# The task
Render each line of the listing below as a row in a Markdown table with the columns Row and Text. Number the rows, skip blank lines, and leave the pictures out.

-=-=-

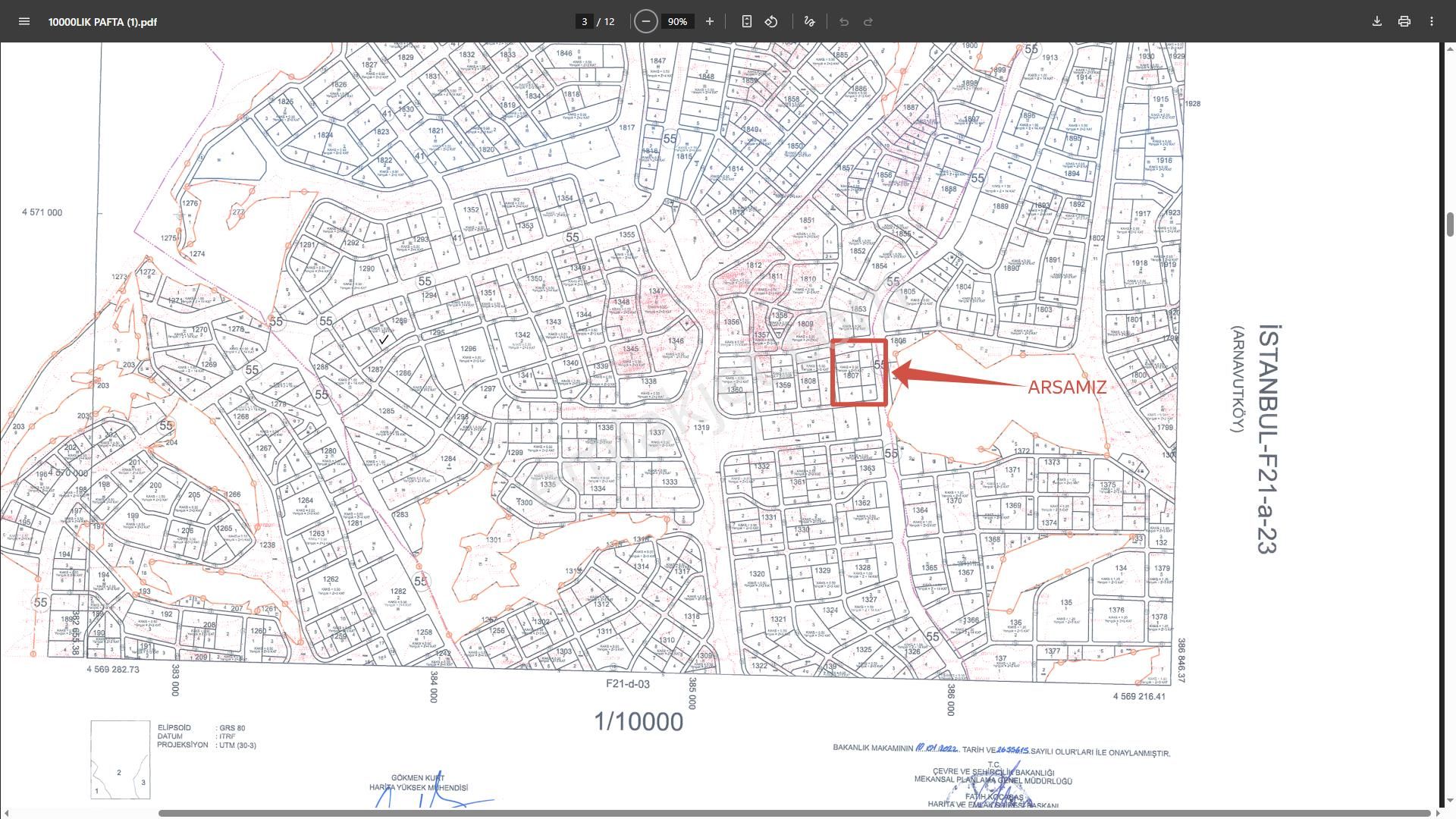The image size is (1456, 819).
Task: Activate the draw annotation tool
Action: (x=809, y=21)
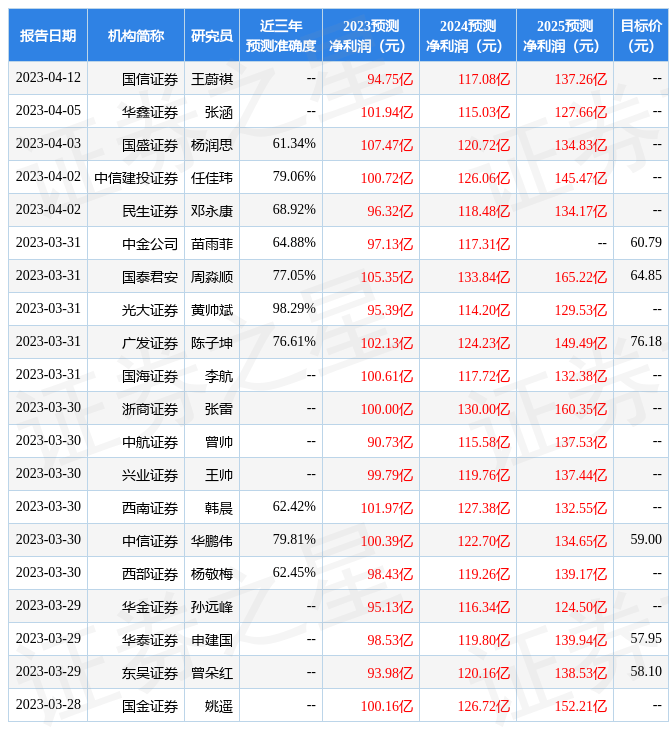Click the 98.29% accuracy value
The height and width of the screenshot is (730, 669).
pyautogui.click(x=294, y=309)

-=-=-

# Solution for this task
| Row | Text |
|---|---|
| 1 | The image size is (1456, 819). |
| 2 | Task: Activate the draw annotation tool |
| 3 | Action: (x=809, y=21) |
| 4 | Click the 98.29% accuracy value |
| 5 | The height and width of the screenshot is (730, 669). |
| 6 | pyautogui.click(x=294, y=309) |